How will death penalty proponents respond to "Trial by Fire"?

I have now read this potent and must-read article, headlined "Trial by Fire: Did Texas execute an innocent man?", in this week's New Yorkerconcerning the Cameron Todd Willingham case.  In the article, David Grann effectively reviews all the reasons to suspect and fear that Texas executed an innocent man in 2004.  It is certain that death penalty opponents will respond to the piece by asserting this case now proves that a wrongful execution is a real possibility and that the death penalty should therefore be completely abolished.  But what is not certain is how death penalty proponents in Texas and elsewhere will respond to the piece.
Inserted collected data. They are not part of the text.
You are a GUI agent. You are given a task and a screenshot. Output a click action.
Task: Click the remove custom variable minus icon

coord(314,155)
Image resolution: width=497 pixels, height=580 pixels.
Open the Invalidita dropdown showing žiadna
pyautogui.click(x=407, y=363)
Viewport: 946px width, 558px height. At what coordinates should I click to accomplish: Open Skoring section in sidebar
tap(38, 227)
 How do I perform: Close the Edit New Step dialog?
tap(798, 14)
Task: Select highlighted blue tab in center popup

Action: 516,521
One easy response for death penalty proponents is simply to assert and maintain that Willingham was in fact guilty, notwithstanding the evidence suggesting otherwise.  The New Yorker article reveals that a number of folks involved in the case's prosecution have already adopted this approach.  But, given the potent evidence now suggesting Willingham was wrongly convicted and executed and the weak evidence that supporting his guilt, I am not sure all responsible death penalty proponents will feel comfortable adopting this response.
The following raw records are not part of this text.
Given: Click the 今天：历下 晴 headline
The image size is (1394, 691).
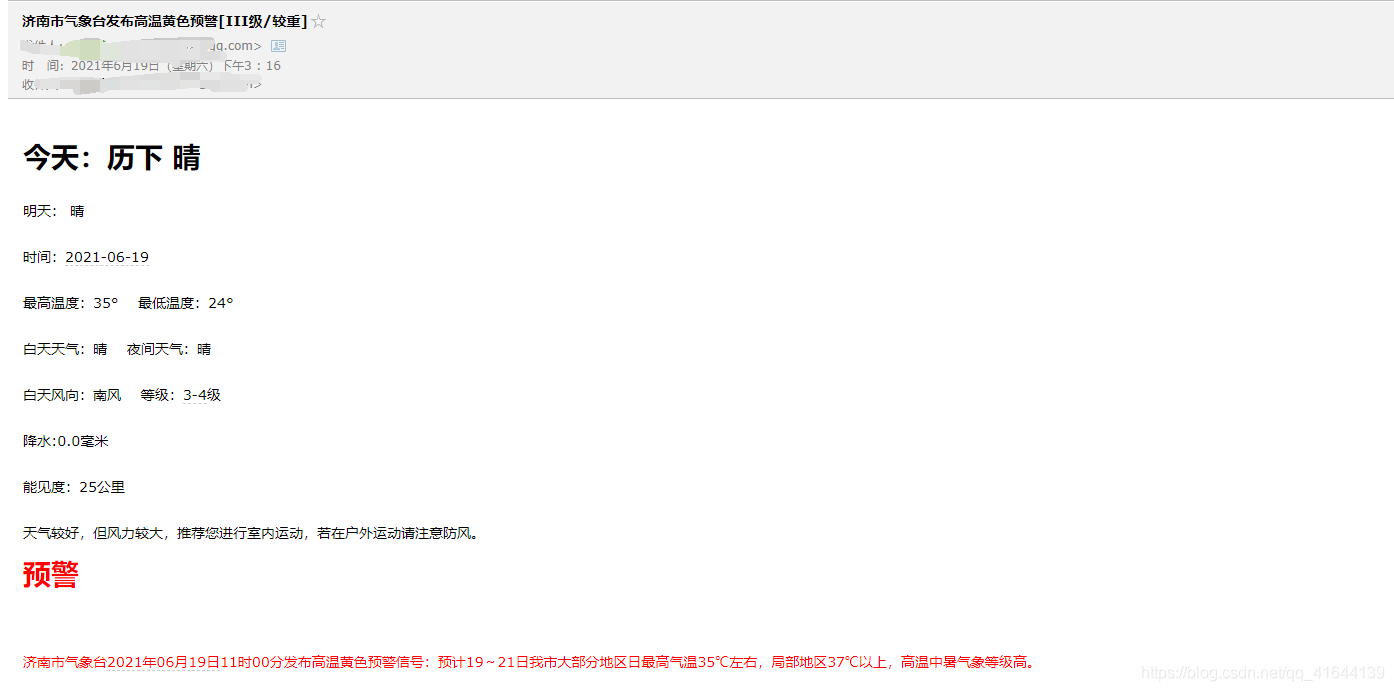Looking at the screenshot, I should (x=110, y=158).
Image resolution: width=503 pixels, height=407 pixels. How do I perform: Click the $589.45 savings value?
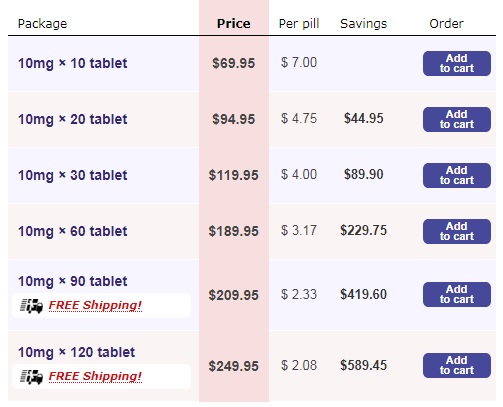point(364,365)
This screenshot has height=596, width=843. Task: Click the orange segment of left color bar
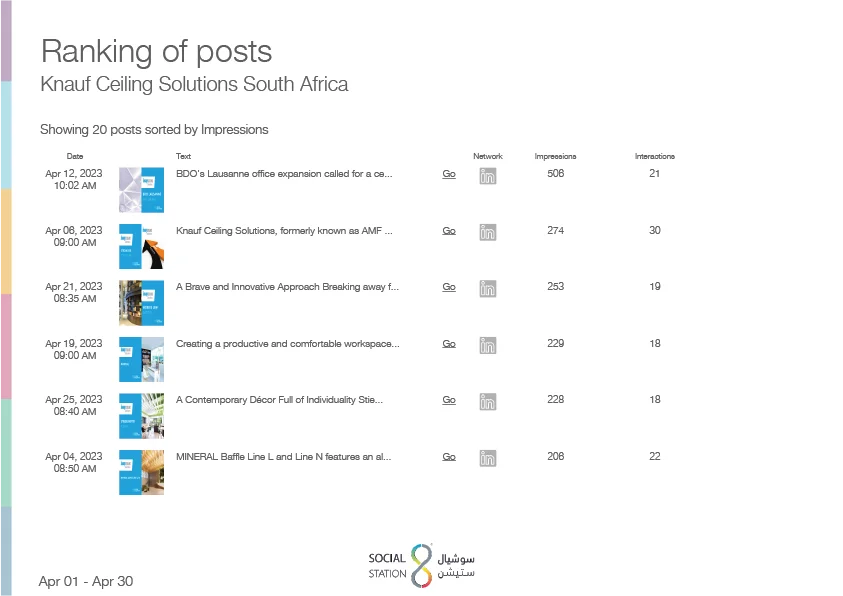click(x=6, y=241)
The alternative, of course, is to admit the possibility that Texas executed an innocent man, but that this obvious tragedy does not alone justify getting rid of a punishment that is thought just for the truly guilty and may save many more innocent lives through its deterrent force.  This alternative seems to me to be the more "honest" response to the Willingham case, but it is also necessarily more controversial.

Notably, I am yet to see any discussion of the Willingham case on either Crime and Consequences or Pro-Death Penalty.com.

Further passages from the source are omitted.